(Beginning of Entries supplied)

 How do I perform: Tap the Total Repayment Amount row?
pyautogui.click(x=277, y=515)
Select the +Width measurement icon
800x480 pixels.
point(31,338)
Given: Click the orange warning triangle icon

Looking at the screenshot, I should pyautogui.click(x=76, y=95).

(End of Entries supplied)

Restate all of the material, keeping every word intact.

 How do I perform: Tap the Total Repayment Amount row?
pyautogui.click(x=277, y=515)
Select the +Width measurement icon
800x480 pixels.
point(31,338)
Given: Click the orange warning triangle icon

Looking at the screenshot, I should pyautogui.click(x=76, y=95).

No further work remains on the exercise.